1/29/2011

Chinese New Year

Cambodia has quite a few holidays. Perhaps this is because people here never get a day off from work. Most of them work on holidays, anyway. I have a long weekend because of the Chinese New Year. There are no classes Thursday, Friday and Saturday. I'm going to take the opportunity to go to the beach at Sihanoukville and relax. After that it's seven straight weeks of classes with no breaks. My schedule this term is insane, so it's going to be a tiring two months.

Here they celebrate their Khmer New Year, what they call the International New Year on December 31 and the Chinese New Year. The latter is a bit of a sticky issue. Cambodia is heavily reliant on China financially and militarily. I've read that the bulk of the national budget here is funded by Chinese aid.

Shortly after I arrived last year a truly horrifying thing happened. After riots in the far western Chinese city of Urumqi, 22 people fled to Cambodia. They were members of an ethnic minority called Uighurs, most of whom are Muslim. They were seeking asylum in Cambodia. Under international law there was absolutely no question that they should have been allowed to stay.

The Cambodian government deported 20 of them back to China, over a chorus of outrage from foreign governments and human rights groups. (Two were and I believe still are missing.) They were deported on a Saturday. Two days later Chinese Vice President Xi Jinping was in Phnom Penh to sign agreements to give the Cambodian government $1.2 billion in aid.

A Cambodian government spokesperson said "China thanked the government of Cambodia for assistance in sending back those people to China because under Chinese law these people are criminals. This represents cooperation by the two sides." Cooperation!
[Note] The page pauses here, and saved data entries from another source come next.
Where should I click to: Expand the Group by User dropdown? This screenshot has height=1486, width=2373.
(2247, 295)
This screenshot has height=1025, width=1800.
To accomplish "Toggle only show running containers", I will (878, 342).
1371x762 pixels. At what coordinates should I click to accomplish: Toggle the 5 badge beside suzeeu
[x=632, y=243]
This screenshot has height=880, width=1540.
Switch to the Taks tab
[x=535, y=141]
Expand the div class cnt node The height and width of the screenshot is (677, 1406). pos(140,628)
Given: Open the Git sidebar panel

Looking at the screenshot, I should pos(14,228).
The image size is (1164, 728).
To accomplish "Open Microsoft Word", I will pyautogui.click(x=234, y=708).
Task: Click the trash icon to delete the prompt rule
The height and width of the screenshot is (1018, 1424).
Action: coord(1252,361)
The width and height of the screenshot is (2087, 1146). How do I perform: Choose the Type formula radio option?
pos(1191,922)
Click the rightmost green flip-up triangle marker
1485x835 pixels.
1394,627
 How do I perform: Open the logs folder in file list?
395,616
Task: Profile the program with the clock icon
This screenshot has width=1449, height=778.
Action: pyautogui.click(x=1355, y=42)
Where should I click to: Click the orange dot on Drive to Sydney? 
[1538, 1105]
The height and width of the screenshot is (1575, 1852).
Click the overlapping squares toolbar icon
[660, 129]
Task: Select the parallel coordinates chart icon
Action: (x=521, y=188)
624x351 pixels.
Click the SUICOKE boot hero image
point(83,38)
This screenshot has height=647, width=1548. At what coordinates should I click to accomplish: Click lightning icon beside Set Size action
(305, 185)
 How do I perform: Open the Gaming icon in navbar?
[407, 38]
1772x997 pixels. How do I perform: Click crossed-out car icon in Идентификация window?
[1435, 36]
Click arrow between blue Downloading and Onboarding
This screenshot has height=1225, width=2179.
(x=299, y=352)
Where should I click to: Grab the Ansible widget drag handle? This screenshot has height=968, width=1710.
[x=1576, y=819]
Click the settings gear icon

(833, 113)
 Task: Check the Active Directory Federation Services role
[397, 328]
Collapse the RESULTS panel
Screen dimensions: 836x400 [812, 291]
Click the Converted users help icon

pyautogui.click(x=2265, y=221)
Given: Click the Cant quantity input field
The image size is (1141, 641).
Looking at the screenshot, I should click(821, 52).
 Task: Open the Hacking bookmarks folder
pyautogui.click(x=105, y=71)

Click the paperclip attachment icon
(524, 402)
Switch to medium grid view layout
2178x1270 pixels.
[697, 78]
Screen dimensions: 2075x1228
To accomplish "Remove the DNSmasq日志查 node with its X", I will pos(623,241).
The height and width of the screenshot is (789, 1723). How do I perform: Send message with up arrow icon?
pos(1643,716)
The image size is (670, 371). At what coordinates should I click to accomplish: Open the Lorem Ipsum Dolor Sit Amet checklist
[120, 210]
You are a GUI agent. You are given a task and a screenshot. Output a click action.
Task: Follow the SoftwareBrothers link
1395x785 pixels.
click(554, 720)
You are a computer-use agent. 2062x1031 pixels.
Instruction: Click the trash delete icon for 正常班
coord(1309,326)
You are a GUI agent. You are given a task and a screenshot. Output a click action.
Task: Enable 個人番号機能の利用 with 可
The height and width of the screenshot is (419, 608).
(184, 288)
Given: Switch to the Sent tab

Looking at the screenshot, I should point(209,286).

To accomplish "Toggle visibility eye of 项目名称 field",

To my knowledge no one has been able to find out what happened to these people in China. It is generally assumed they were all tortured and killed. Among the group were two children and a baby. The government here condemned those people to death for money.

Horrifying

Lest we judge too hastily from our comfortable western corner of the world, let's examine the situation. Cambodia is a small, poor country wedged between two bigger, more populous and more ambitious countries. The Thais and Vietnamese make no secret of their wish to carve up the country and wipe Cambodia off the map. People die with distressing regularity in border disputes.

Lately the Thai "Yellow Shirts", the fanatically royalist, whack-job faction that shut down the airport in 2008 has been protesting (again) to get the government to take a stronger stance in the border dispute with Cambodia. All the fuss is over Preah Vihear, a temple on the border. The Thais want Preah Vihear, but in 1962 the International Court of Justice in The Hague awarded the temple to Cambodia determined that it belongs to Cambodia.

Here we go again

Thailand and Vietnam have, shall we say, troubled relationships with China. Cozying up to the Chinese government means that border disputes between Cambodia and its neighbors might result in a few people getting shot to death from time to time, but won't escalate into war. If you don't want people starting fights with you, you make friends with the biggest, baddest guy on the playground. Where would Cambodia be without China? It might be gone.

Even if you remove the complicated history from the equation, the holiday still is a complicated issue. Why celebrate the Chinese New Year in Cambodia? For me, the answer is simple. It gives me four days at the beach, so bring it on!